__The task__:
The listing must be reproduced in full, exactly as it stands.

__Material shown__:
********

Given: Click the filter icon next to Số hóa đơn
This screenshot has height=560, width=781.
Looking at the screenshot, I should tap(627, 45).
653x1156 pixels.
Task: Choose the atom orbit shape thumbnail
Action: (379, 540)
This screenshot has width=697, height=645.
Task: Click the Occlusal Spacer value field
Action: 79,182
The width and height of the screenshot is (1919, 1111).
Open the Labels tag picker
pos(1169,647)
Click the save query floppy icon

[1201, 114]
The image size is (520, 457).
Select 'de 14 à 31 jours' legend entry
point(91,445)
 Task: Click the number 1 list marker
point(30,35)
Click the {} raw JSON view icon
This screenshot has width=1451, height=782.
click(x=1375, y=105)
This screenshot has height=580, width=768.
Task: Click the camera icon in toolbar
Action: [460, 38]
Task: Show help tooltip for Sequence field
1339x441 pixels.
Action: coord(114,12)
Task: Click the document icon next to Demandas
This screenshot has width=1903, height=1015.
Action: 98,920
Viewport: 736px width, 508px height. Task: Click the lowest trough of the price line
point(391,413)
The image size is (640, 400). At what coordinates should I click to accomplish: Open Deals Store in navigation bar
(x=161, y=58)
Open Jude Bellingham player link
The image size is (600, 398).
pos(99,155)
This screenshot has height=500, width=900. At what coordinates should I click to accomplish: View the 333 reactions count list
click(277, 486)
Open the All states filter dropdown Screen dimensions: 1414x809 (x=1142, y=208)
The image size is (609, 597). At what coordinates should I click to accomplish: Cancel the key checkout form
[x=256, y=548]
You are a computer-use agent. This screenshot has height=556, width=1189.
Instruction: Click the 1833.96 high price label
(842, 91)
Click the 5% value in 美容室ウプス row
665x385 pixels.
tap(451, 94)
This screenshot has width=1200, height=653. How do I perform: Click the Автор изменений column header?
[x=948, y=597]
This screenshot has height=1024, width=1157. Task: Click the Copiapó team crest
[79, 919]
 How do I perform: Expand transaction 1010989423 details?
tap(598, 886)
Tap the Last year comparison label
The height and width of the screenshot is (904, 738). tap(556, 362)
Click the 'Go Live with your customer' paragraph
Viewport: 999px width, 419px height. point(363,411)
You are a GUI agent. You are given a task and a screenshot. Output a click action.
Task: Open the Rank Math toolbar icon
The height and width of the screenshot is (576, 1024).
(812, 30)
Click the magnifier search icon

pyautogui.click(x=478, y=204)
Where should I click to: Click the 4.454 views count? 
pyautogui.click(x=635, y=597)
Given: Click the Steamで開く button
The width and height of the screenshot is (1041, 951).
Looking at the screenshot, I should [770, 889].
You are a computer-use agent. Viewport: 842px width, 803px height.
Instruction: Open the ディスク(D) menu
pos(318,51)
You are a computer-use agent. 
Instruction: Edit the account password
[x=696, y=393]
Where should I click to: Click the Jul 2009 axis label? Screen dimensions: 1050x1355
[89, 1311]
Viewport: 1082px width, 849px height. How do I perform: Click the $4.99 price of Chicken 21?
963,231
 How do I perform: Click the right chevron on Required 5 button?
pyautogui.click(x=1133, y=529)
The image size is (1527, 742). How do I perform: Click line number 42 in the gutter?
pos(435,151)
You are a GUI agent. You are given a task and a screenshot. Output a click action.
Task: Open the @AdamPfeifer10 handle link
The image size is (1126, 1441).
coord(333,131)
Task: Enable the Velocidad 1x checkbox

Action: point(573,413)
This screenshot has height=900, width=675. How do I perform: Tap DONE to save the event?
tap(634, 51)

********

__Result for this exercise__:
Given: Click the filter icon next to Số hóa đơn
This screenshot has height=560, width=781.
Looking at the screenshot, I should tap(627, 45).
653x1156 pixels.
Task: Choose the atom orbit shape thumbnail
Action: (379, 540)
This screenshot has width=697, height=645.
Task: Click the Occlusal Spacer value field
Action: 79,182
The width and height of the screenshot is (1919, 1111).
Open the Labels tag picker
pos(1169,647)
Click the save query floppy icon

[1201, 114]
The image size is (520, 457).
Select 'de 14 à 31 jours' legend entry
point(91,445)
 Task: Click the number 1 list marker
point(30,35)
Click the {} raw JSON view icon
This screenshot has width=1451, height=782.
click(x=1375, y=105)
This screenshot has height=580, width=768.
Task: Click the camera icon in toolbar
Action: [460, 38]
Task: Show help tooltip for Sequence field
1339x441 pixels.
Action: coord(114,12)
Task: Click the document icon next to Demandas
This screenshot has width=1903, height=1015.
Action: 98,920
Viewport: 736px width, 508px height. Task: Click the lowest trough of the price line
point(391,413)
The image size is (640, 400). At what coordinates should I click to accomplish: Open Deals Store in navigation bar
(x=161, y=58)
Open Jude Bellingham player link
The image size is (600, 398).
pos(99,155)
This screenshot has height=500, width=900. At what coordinates should I click to accomplish: View the 333 reactions count list
click(277, 486)
Open the All states filter dropdown Screen dimensions: 1414x809 (x=1142, y=208)
The image size is (609, 597). At what coordinates should I click to accomplish: Cancel the key checkout form
[x=256, y=548]
You are a computer-use agent. This screenshot has height=556, width=1189.
Instruction: Click the 1833.96 high price label
(842, 91)
Click the 5% value in 美容室ウプス row
665x385 pixels.
tap(451, 94)
This screenshot has width=1200, height=653. How do I perform: Click the Автор изменений column header?
[x=948, y=597]
This screenshot has height=1024, width=1157. Task: Click the Copiapó team crest
[79, 919]
 How do I perform: Expand transaction 1010989423 details?
tap(598, 886)
Tap the Last year comparison label
The height and width of the screenshot is (904, 738). tap(556, 362)
Click the 'Go Live with your customer' paragraph
Viewport: 999px width, 419px height. point(363,411)
You are a GUI agent. You are given a task and a screenshot. Output a click action.
Task: Open the Rank Math toolbar icon
The height and width of the screenshot is (576, 1024).
(812, 30)
Click the magnifier search icon

pyautogui.click(x=478, y=204)
Where should I click to: Click the 4.454 views count? 
pyautogui.click(x=635, y=597)
Given: Click the Steamで開く button
The width and height of the screenshot is (1041, 951).
Looking at the screenshot, I should [770, 889].
You are a computer-use agent. Viewport: 842px width, 803px height.
Instruction: Open the ディスク(D) menu
pos(318,51)
You are a computer-use agent. 
Instruction: Edit the account password
[x=696, y=393]
Where should I click to: Click the Jul 2009 axis label? Screen dimensions: 1050x1355
[89, 1311]
Viewport: 1082px width, 849px height. How do I perform: Click the $4.99 price of Chicken 21?
963,231
 How do I perform: Click the right chevron on Required 5 button?
pyautogui.click(x=1133, y=529)
The image size is (1527, 742). How do I perform: Click line number 42 in the gutter?
pos(435,151)
You are a GUI agent. You are given a task and a screenshot. Output a click action.
Task: Open the @AdamPfeifer10 handle link
The image size is (1126, 1441).
coord(333,131)
Task: Enable the Velocidad 1x checkbox

Action: point(573,413)
This screenshot has height=900, width=675. How do I perform: Tap DONE to save the event?
tap(634, 51)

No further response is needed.